Central Tendency and Measures of Dispersion | Introduction to Educational Statistics | BEd Solved Assignment Course Code 8614

Q.3: Explain the measures of central tendency and measures of dispersion. How these two concepts are related?  How these two concepts are related? Suggest one measure of dispersion for each measure of central tendency with logical reasons.

  • Course: Introduction to Educational Statistics (8614)
  • Level: B.Ed (1.5 Years)

Answer:

Collecting data can be easy and fun. But sometimes it can be hard to tell other people about what you have found. That’s why we use statistics. Two kinds of statistics are frequently used to describe data. They are measures of central tendency and dispersion. These are often called descriptive statistics because they can help you describe your data.

Mean, median, and mode


These are all measures of central tendency. They help summarize a bunch of scores with a single number. Suppose you want to describe a bunch of data that you collected to a friend for a particular variable like the height of students in your class. One way would be to read each height you recorded to your friend. Your friend would listen to all of the heights and then come to a conclusion about how tall students generally are in your class, but this would take too much time. Especially if you are in a class of 200 or 300 students! Another way to communicate with your friend would be to use measures of central tendency like the mean, median, and mode. They help you summarize bunches of numbers with one or just a few numbers. They make telling people about your data easy.

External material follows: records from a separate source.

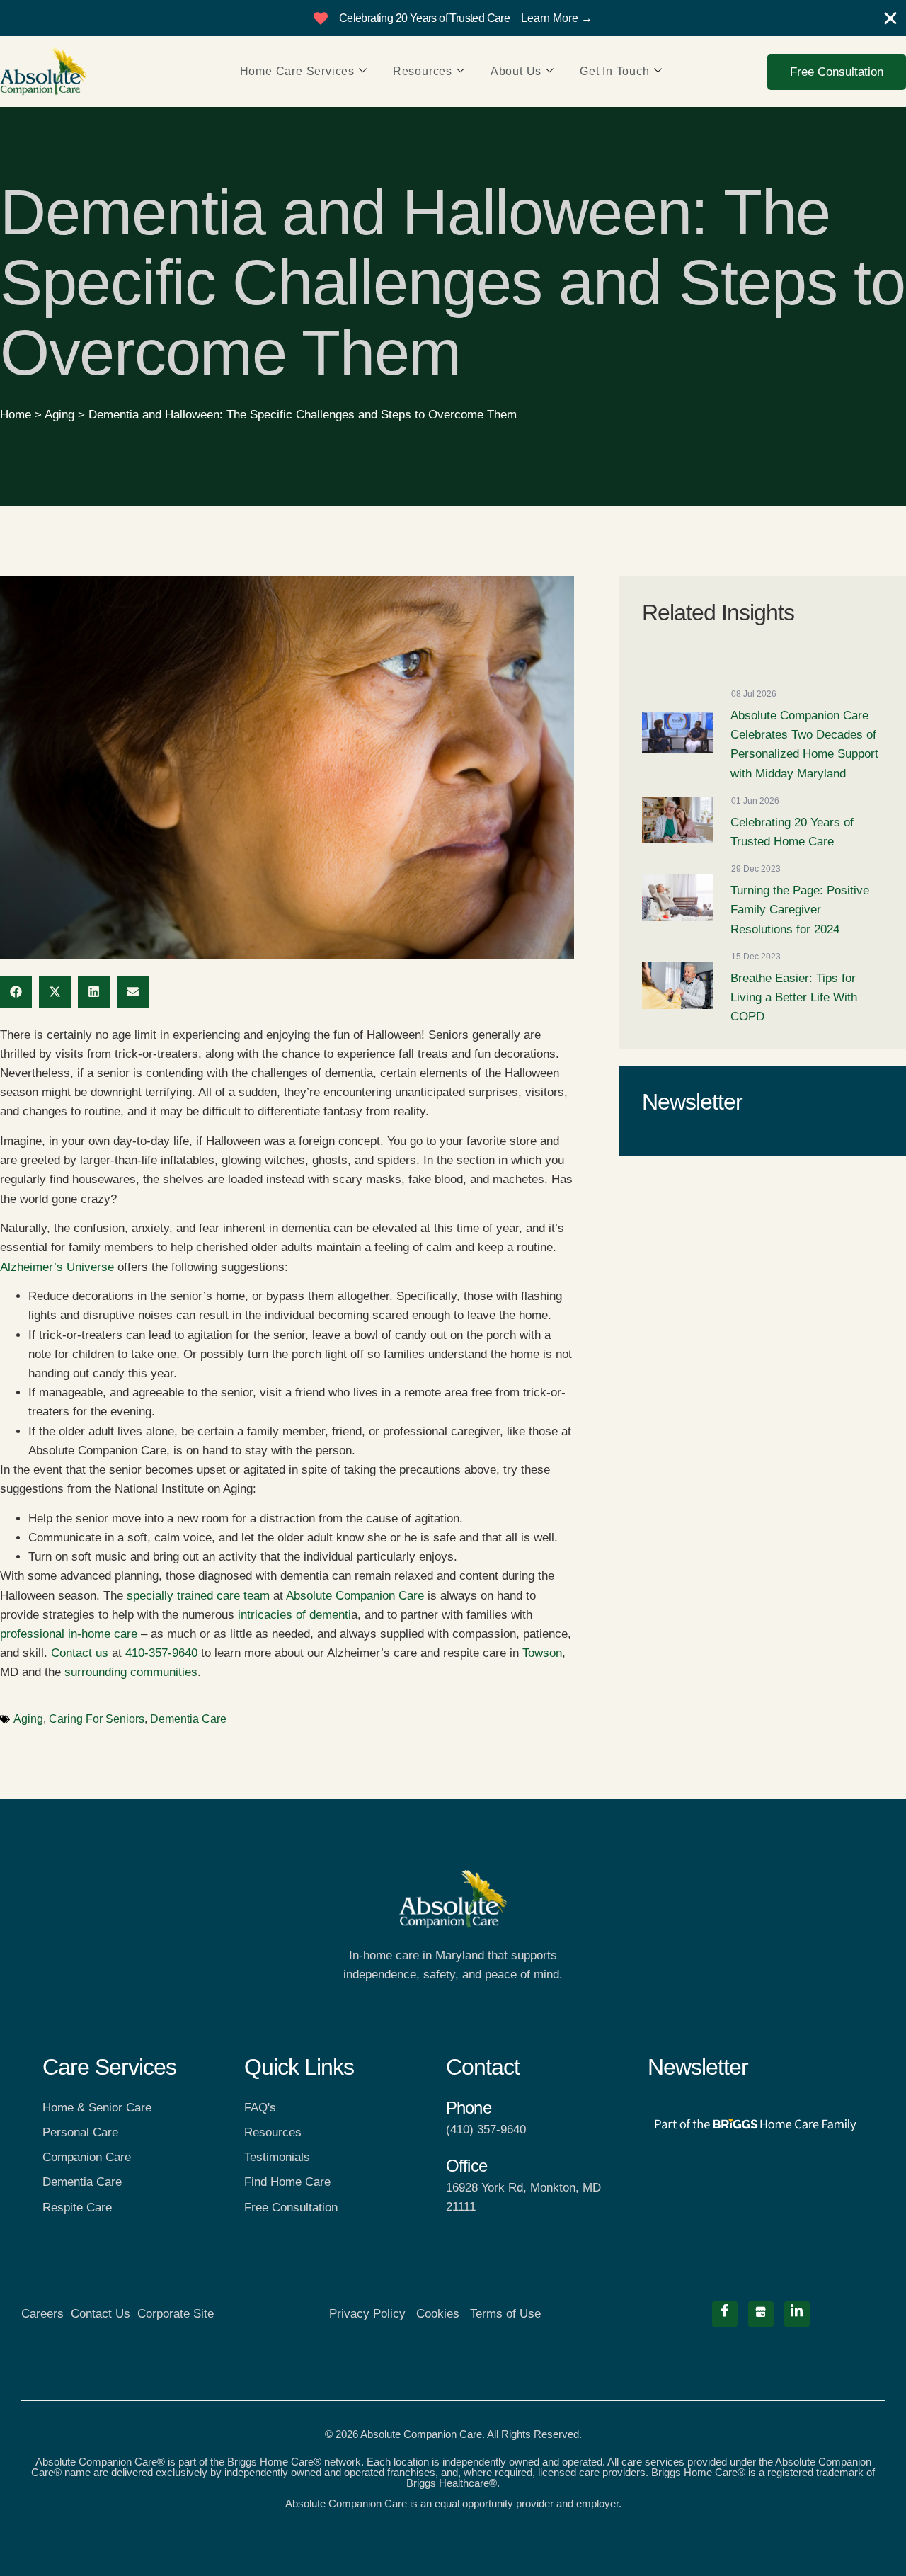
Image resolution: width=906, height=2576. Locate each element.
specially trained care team (198, 1595)
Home (15, 414)
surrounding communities (130, 1672)
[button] (16, 992)
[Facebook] (725, 2314)
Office (466, 2165)
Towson (542, 1653)
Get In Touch (615, 71)
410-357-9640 (159, 1653)
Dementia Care (188, 1719)
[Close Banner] (890, 18)
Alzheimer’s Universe (57, 1267)
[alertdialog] (453, 18)
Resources (422, 71)
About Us (516, 71)
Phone (468, 2107)
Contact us (79, 1653)
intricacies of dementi (294, 1615)
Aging (59, 414)
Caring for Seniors (96, 1719)
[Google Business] (761, 2314)
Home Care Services (297, 71)
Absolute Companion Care (355, 1595)
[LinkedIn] (797, 2314)
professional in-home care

Range, variance, and standard deviation


These are all measures of dispersion. These help you to know the spread of scores within a bunch of scores. Are the scores really close together or are they really far apart? For example, if you were describing the heights of students in your class to a friend, they might want to know how much the heights vary. Are all the men about 5 feet 11 inches within a few centimeters or so? Or is there a lot of variation where some men are 5 feet and others are 6 foot 5 inches? Measures of dispersion like the range, variance, and standard deviation tell you about the spread of scores in a data set. Like central tendency, they help you summarize a bunch of numbers with one or just a few numbers.

How these two concepts are related? Suggest one measure of dispersion for each measure of central tendency with logical reasons.


In many ways, measures of central tendency are less useful in statistical analysis than measures of dispersion of values around the central tendency.  The dispersion of values within variables is especially important in social and political research because:
       Dispersion or "variation" in observations is what we seek to explain.
   Researchers want to know WHY some cases lie above average and others below average for a given variable:
       TURNOUT in voting: why do some states show higher rates than others?
       CRIMES in cities: why are there differences in crime rates?
       CIVIL STRIFE among countries: what accounts for differing amounts?
       Much of statistical explanation aims at explaining DIFFERENCES in observations --  also known as
§  VARIATION, or the more technical term, VARIANCE.
The SPSS Guide contains only the briefest discussion of measures of dispersion on pages 23-24.
       It mentions the minimum and maximum values as the extremes, and
       it refers to the standard deviation as the "most commonly used" measure of dispersion.
This is not enough, and we'll discuss several statistics used to measure variation, which differ in their importance.
       We'll proceed from the less important to the more important, and
       we'll relate the various measures to measurement theory.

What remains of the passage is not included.